Citations sur À corps perdu (21)
Dans la police, les ressources humaines ne se font pas au cas par cas. Nous sommes tous des numéros à six chiffres qui ne servent qu'à remplir les cases des chefs de service. Et peu importe que ce numéro soit surqualifié pour le poste, ou l'inverse. Tant qu'il remplit la case, il ne bouge pas.
Je ne pense qu’à une chose : s’il s’agit d’une revanche personnelle, rien ne dit que les ravisseurs se contentent de s’en tenir à leur mode opératoire. L’argent a ses règles, la colère beaucoup moins.
Une situation de crise peut vous faire apprendre des choses insoupçonnées à propos des gens que vous croyiez connaître le mieux au monde. Cette nuit a amené son lot de surprises. La première, c’est que mon grand frère est capable de faire la route depuis Le Mans pour venir prêter main-forte à un beau-frère qu’il déteste. La seconde, c’est que l’homme avec qui je partage ma vie a planqué plus d’un million d’euros sur un compte en banque dont j’ignorais l’existence, domicilié dans un paradis fiscal.
Elle est belle, intelligente, drôle, on fait le même métier. Dans une autre vie, j’aurais pu tomber amoureux d’elle. Nous aurions acheté une très belle maison en banlieue, aurions fait de beaux enfants et réussi une jolie carrière. Mais je suis incapable d’avancer correctement. Comme si un caillou pointu dans ma chaussure rendait ma démarche claudicante.

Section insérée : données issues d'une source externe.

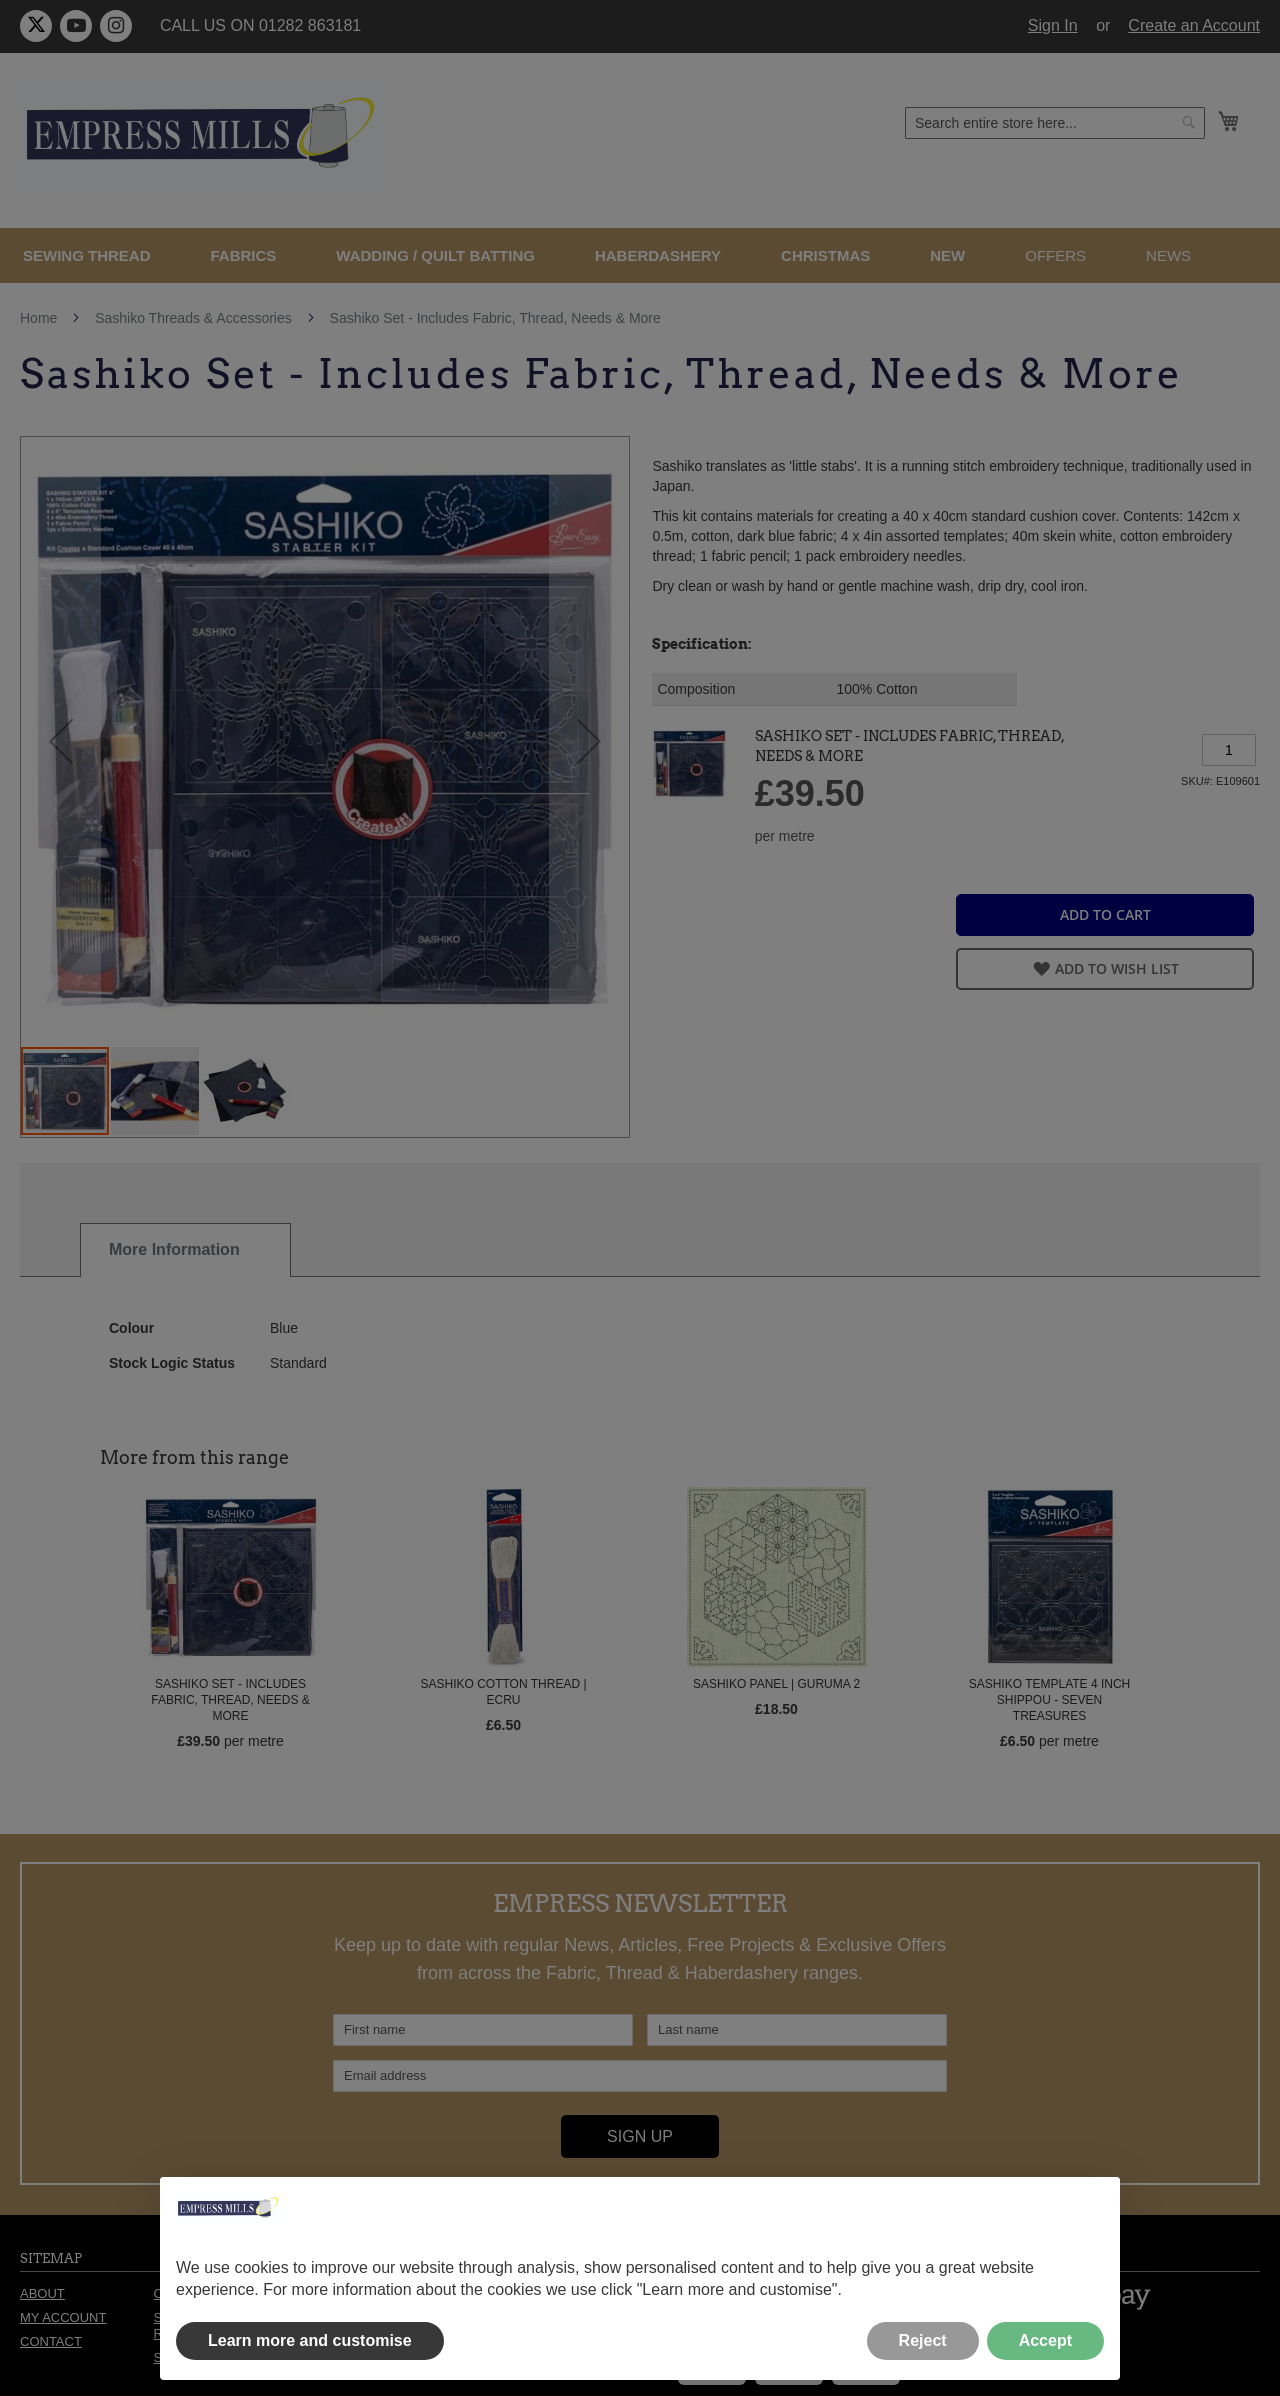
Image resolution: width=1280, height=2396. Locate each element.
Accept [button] (1045, 2340)
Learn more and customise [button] (310, 2340)
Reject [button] (923, 2340)
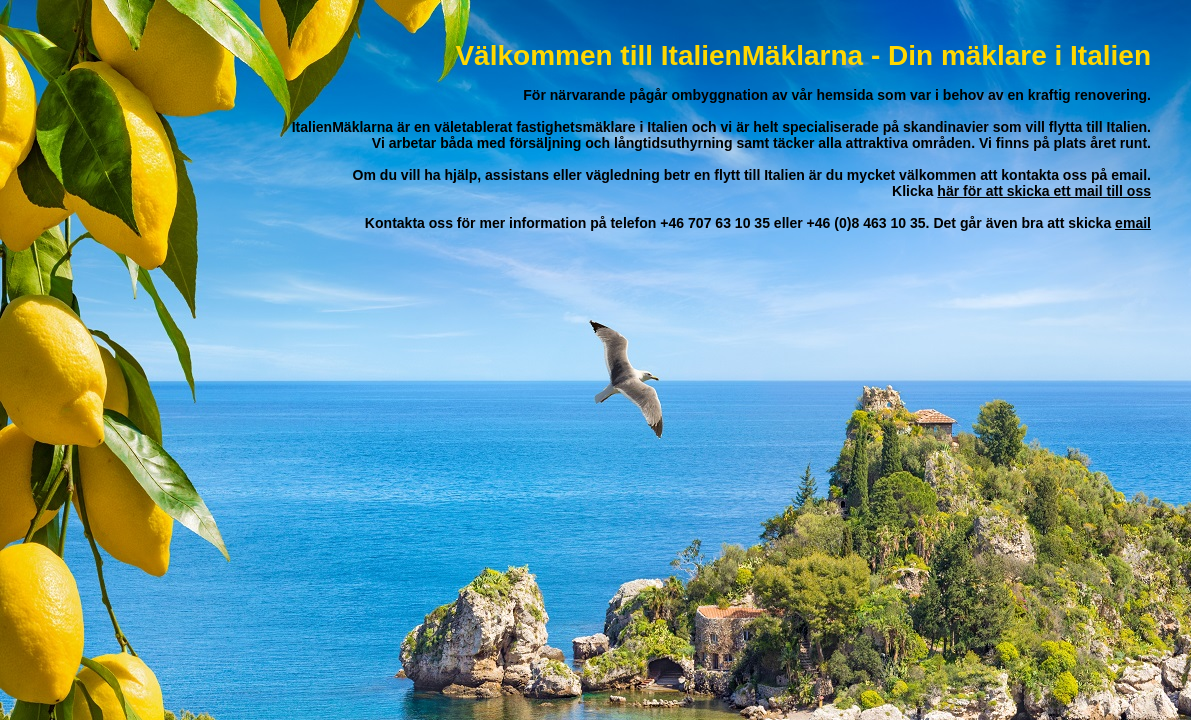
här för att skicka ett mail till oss (1044, 191)
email (1133, 223)
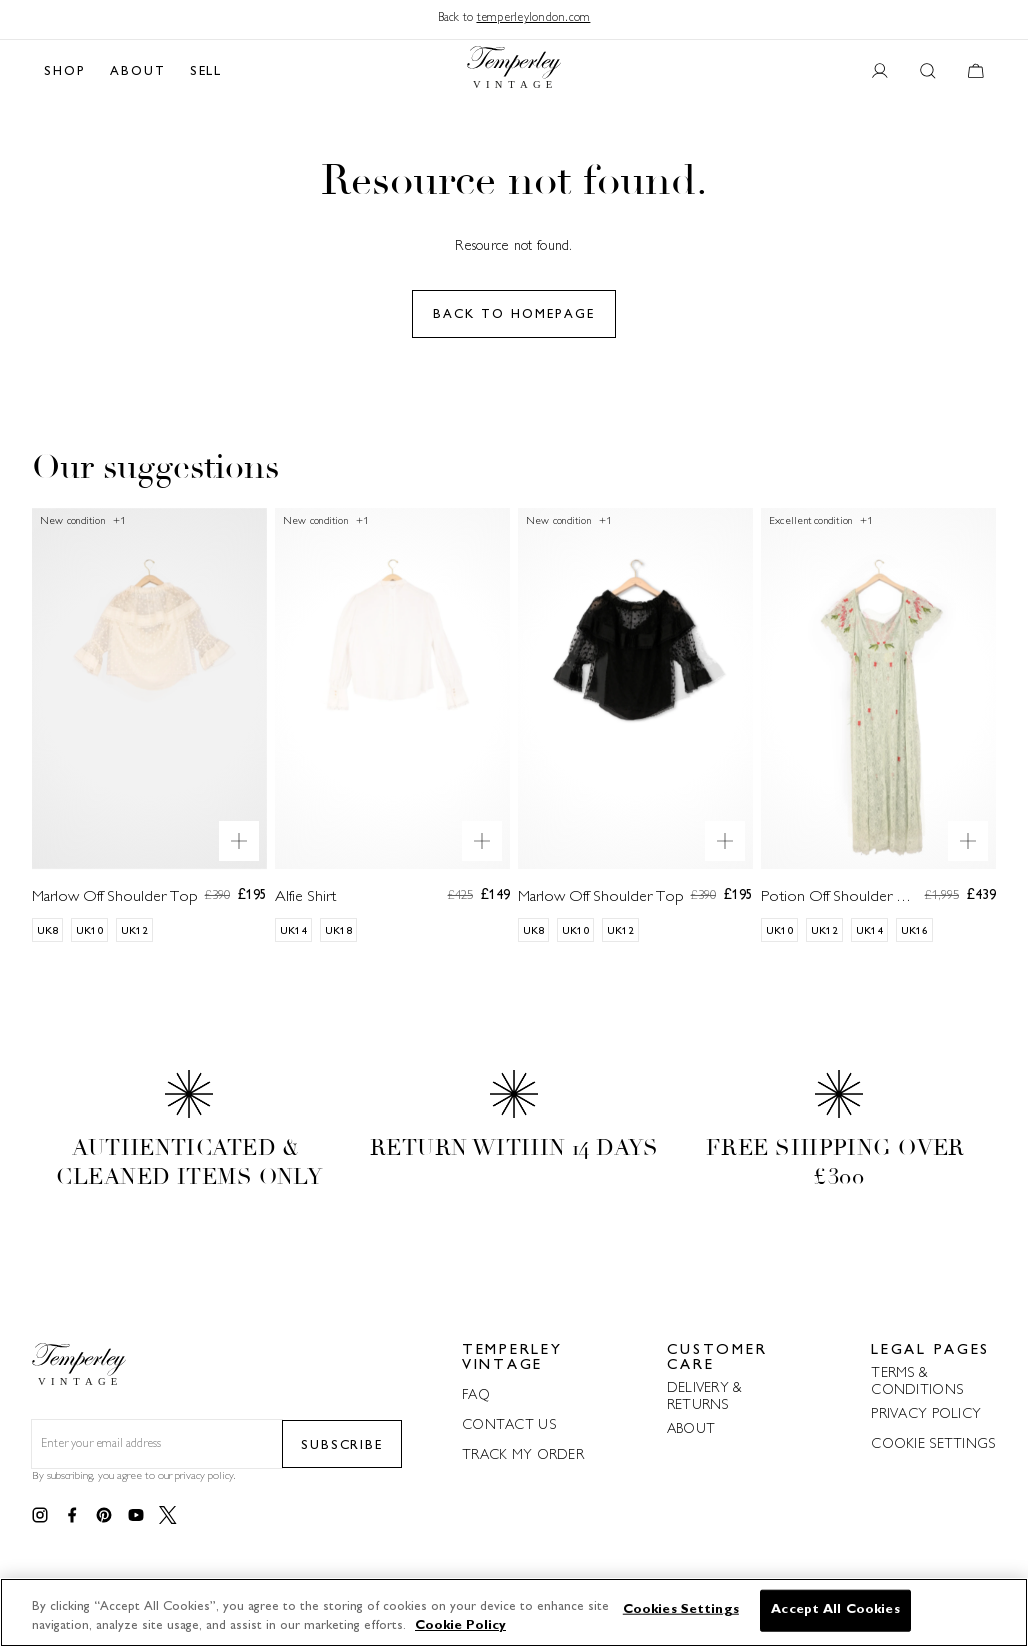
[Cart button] (976, 72)
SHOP (65, 72)
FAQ (476, 1395)
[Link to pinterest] (104, 1516)
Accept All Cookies (835, 1610)
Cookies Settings (681, 1610)
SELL (206, 72)
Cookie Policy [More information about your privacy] (460, 1626)
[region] (514, 1612)
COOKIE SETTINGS (933, 1444)
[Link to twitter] (168, 1516)
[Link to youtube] (136, 1516)
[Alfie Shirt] (392, 741)
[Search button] (928, 72)
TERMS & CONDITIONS (917, 1382)
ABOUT (138, 72)
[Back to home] (514, 72)
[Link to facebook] (72, 1516)
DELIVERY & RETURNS (705, 1397)
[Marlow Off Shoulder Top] (149, 741)
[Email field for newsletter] (157, 1445)
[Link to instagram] (40, 1516)
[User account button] (880, 72)
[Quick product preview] (239, 841)
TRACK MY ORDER (523, 1455)
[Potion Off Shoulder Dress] (878, 741)
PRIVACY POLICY (926, 1414)
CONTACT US (509, 1425)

Ce caillou s’appelle Pauline Raumann, et c’est peut-être la mère de mon fils.
S’il y a bien quelque chose que mes vingt ans de police m’ont appris, c’est qu’il ne faut jamais croire un criminel sur parole. Si vous décidez de payer la rançon… À partir du moment où ils auront reçu l’argent qu’ils demandent, votre fils ne leur sera plus d’aucune utilité.
Tous les flics ont leurs secrets, leurs zones d’ombre. Certains aiment trop les filles, d’autres la poudre. Mon secret à moi, c’est que je sors sur le terrain sans chambrer ma cartouche. Mes collègues ne le savent pas, mais je suis à une seconde de plus qu’eux d’être opérationnel. Aujourd’hui, ma vie compte moins que mon erreur, et je préfère me faire trouer la peau plutôt que de la reproduire.
Il me scrute pendant trois longues secondes. Comme un animal qui cherche la peur dans les yeux de sa proie. Je pense à Gabriel. Ce carriériste insipide cherche à jouer à qui a la plus grosse alors que la vie d’un gosse est en danger.
Nous nous étions rencontrés sur un reportage en Indonésie un an auparavant. Il était beau, célibataire, sans enfant, et j’avais immédiatement succombé à son charme. Ce qui devait au départ n’être qu’une histoire sans suite s’était vite transformé en une relation sérieuse quand j’avais constaté l’intérêt que Lionel portait à Gabriel, et réciproquement. Six mois plus tard, il prenait la tête du journal et, pour fêter ça, me demandait en mariage. Après les noces, nous avions décidé de retourner à Bali pour retrouver le cadre idyllique de notre rencontre. J’ignore à quel moment les choses ont commencé à se détériorer. C’est un changement subtil, imperceptible et pourtant fondamental. Comme un glissement de terrain. Des plaques tectoniques qui se déplacent peu à peu, creusant un fossé que d’abord on ne voit pas, et qui un jour nous apparaît comme infranchissable
Ce genre de sourire m’énerve parce que je sais qu’il est fait pour cacher l’impuissance des enquêteurs dans un dossier qui n’avance pas d’un iota. Je refuse qu’on me le serve aujourd’hui. Je suis de l’autre côté du miroir, comme si je matais la parade de Disneyland après avoir passé quinze ans à me maquiller en prince charmant dans une loge cradingue. Il retire sa veste. À sa ceinture, son Glock me fait de l’œil. Un vrai mec de la BRI. Toujours prêt à ce que ça canarde, même pendant qu’il se tape un faux-filet.
Cinq ans que je me tue à lui dire que sa galanterie ne sert qu’à nous faire perdre du temps au moment de passer les portes. Et, accessoirement, à m’agacer. Je ne suis pas une femme à qui on porte sa valise, et je me fiche éperdument de rentrer en premier, en deuxième ou en douzième dans l’ascenseur.